▸ **Given request A**:
List every person the post on the Baltimore Sun's lawsuit against Governor Ehrlich names with both a first and a last name.
▸ **Given request B**:
Carry on the post about the Baltimore Sun's lawsuit against Governor Ehrlich, starting right after its final sentence.

▸ **Passage given**:

It may be a personality flaw with me, but I find these things immensely enjoyable. The Baltimore Sun, which is the 800-pound gorilla of the Maryland press (meaning Maryland, not D.C.), filed a lawsuit last Friday against Governor Ehrlich challenging his order that state employees not speak to a Sun reporter, David Nitkin, and a Sun columnist, Michael Olesker, as a violation of freedom of the press. The complaint is found here. Ehrlich contends that these journalists have made many misstatements of fact about his administration. Also, he's still angry at the Sun for editorializing during the 2002 gubernatorial campaign that Michael Steele, who ran with Ehrlich as Lt. Governor, "brings little to the team but the color of his skin."

I'm not going to don my "Volokh" hat and start expounding on the First Amendment. Nor will I weigh in about what the "experts" are saying about the suit. But I do think there are some interesting things about this brouhaha.

First, leave aside the legalities. Governor Ehrlich obviously thinks this is a political winner for him, beating up on the big boys in the press. Ehrlich has previously said publicly that "his directive preventing state officials from speaking with two journalists at The Sun was 'meant to have a chilling effect' on 'two writers who have no credibility.'" My view that this is a political stunt by the governor (who obviously feels wronged) was confirmed today in a Washington Post article, which said:

Donald F. Norris, a political science professor at the University of Maryland Baltimore County, said that he personally believes that Ehrlich's edict is "foolish" but that it probably won't cause any long-term political damage.

▸ **Collected material**:
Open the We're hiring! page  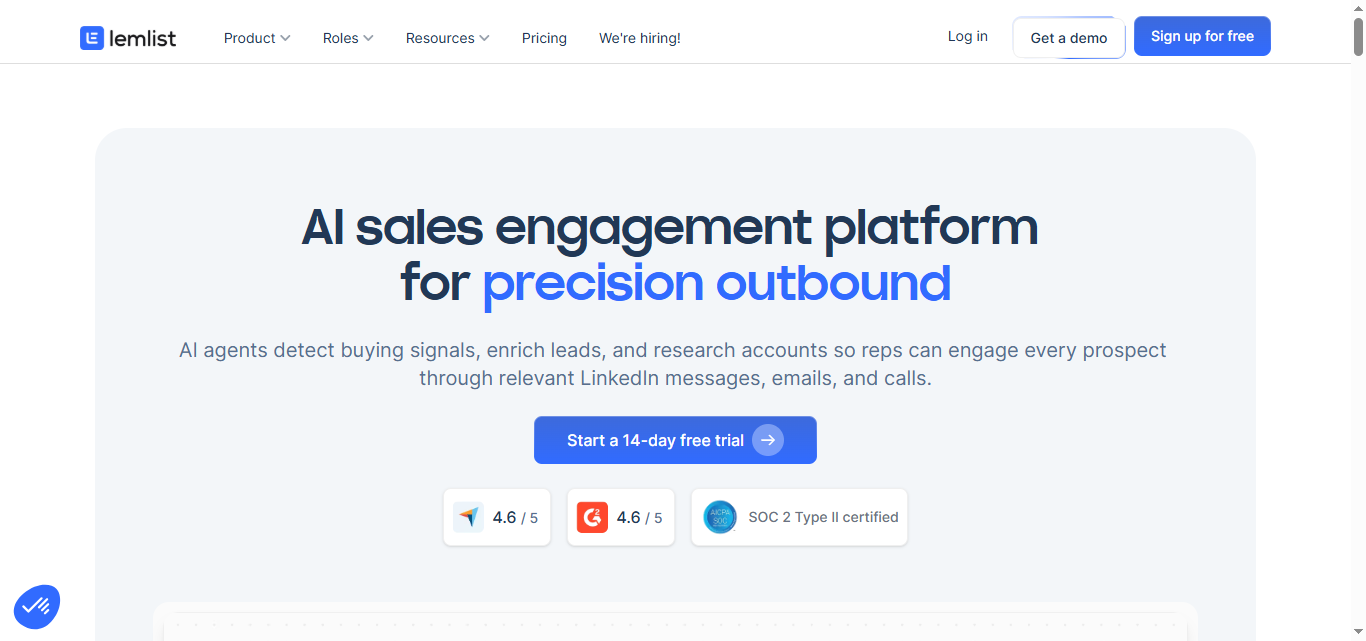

▸ **Output A**:
- David Nitkin
- Michael Olesker
- Michael Steele
- Donald F. Norris

▸ **Output B**:
"This plays to his base very well," Norris said. "His conservative base doesn't like the Baltimore Sun, period. It sees the Sun as biased against Ehrlich. They're saying, 'Hurrah, Bob.'"

Second, the Sun's in-house counsel needs some public relations training. Here's her pronouncement on the suit:

"This is just a back-door effort to get a reporter who has published stories that the governor didn't like kicked off the beat and a back-door effort to get a columnist to be forced to write with one hand behind his back," said Tribune Co. attorney Stephanie S. Abrutyn, who filed the suit on behalf of The Sun, a Tribune-owned newspaper.

She continued: "On a broader level, this is not about just these two reporters. If the governor is allowed to do this, any reporter ... would be foolish not to think twice about what they say or write."

She sure makes it sound as if the Sun reporters generally write whatever springs to mind without thinking much about it.

Third, the Sun comes out of this dispute looking like a schoolyard bully who starts whining when someone stands up to him. This is not an opinion on the legal merits of the case; it's an opinion about public perception. Governor Ehrlich is only the governor of the state. The Sun is, well, it's the Sun, the schoolyard bully.

Fourth, I think a more interesting lawsuit would be brought by a state employee who was disciplined for speaking to one of the journalists on a matter of public concern.

Oh, forget the legal stuff. Just sit back and enjoy the fight.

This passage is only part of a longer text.